Right from the very beginning this omniscient fellow speaks directly to you, promises you intimate details (some of which are dark and surprising, even a bit graphic), and lures you straight into 1875. You’re in very deep soon enough, utterly beguiled.
Character-driven, with the plot riding shotgun
I think it’s a disservice to reveal much of the plot. The narrator/tour guide will get to what’s relevant when the time is right. I will summarize the inside flap, though, which I figure is fair game. William Rackham, the purposeless heir to a perfume manufacturer, meets Sugar, the clever and willing young prostitute who suddenly fills him with ambition. He takes over his father’s business, enjoys a quick reversal of fortune, and sees to Sugar’s ascent from the squalor so that he can have her all to himself. What follows is a whole lot of interplay between these characters and a well-drawn host of others.

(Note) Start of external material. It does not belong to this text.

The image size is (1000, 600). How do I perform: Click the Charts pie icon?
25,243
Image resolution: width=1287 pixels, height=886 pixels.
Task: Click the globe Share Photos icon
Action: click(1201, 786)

The primary ones are:
The aforementioned William – self-centered but not entirely vile; a would-be essayist and wag; a man defined and even a bit constrained by his social standing and the times.

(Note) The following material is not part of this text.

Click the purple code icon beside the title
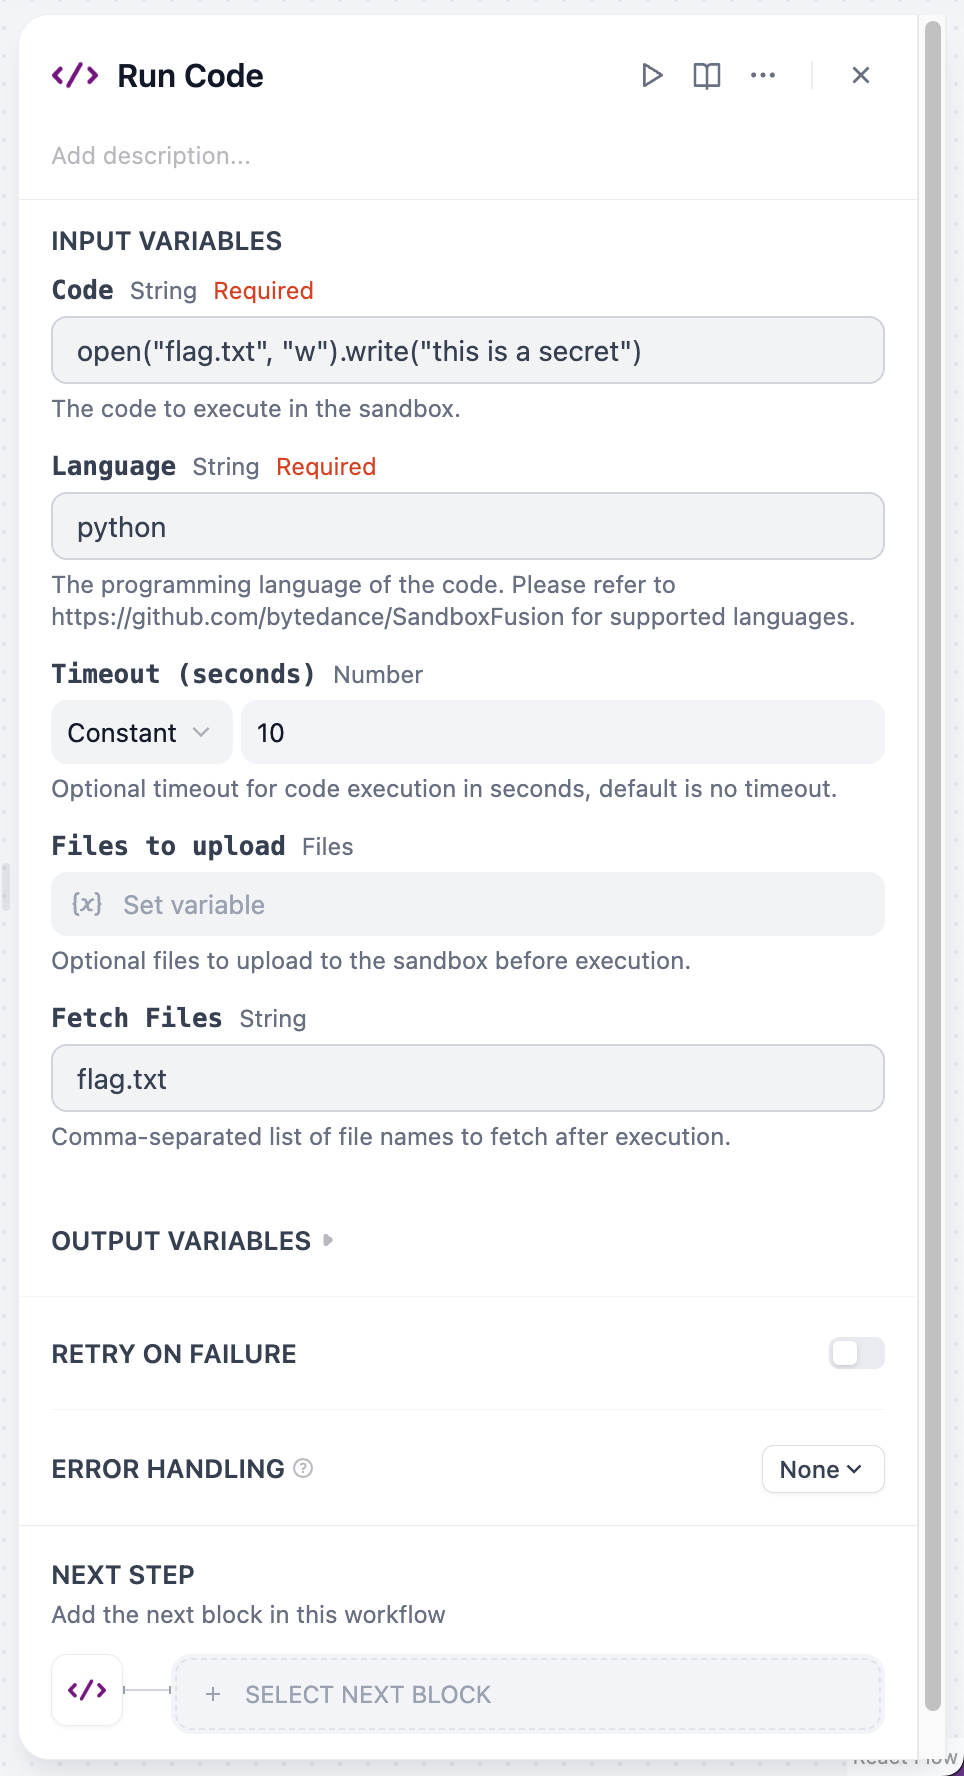Viewport: 964px width, 1776px height. coord(75,76)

The aforementioned Sugar – enterprising and smart; a devotee of [pun alert] Dale Carnalgie’s How to Win Johns and Manipulate People; riveting to see how her people smarts and hooker’s talent for prevarication play out in chess matches of actions and reactions.
Agnes – William’s wife who is actually somewhat deranged (we as readers are clued in to the cause even though the characters are not); beautiful yet naïve; almost laughably shallow by modern standards as the product of a finishing school.
Henry – William’s older brother who is in certain ways the better chap; would rather have been a man of the cloth than a man of commerce (as their father had originally hoped); earnest as the day is long but unable to suppress those pesky animal urges.
Emmeline Fox – a somewhat iconoclastic widow who does social work to help prostitutes in need; the object of Henry’s affections; one with a better applied sense of religion; ill but unyielding.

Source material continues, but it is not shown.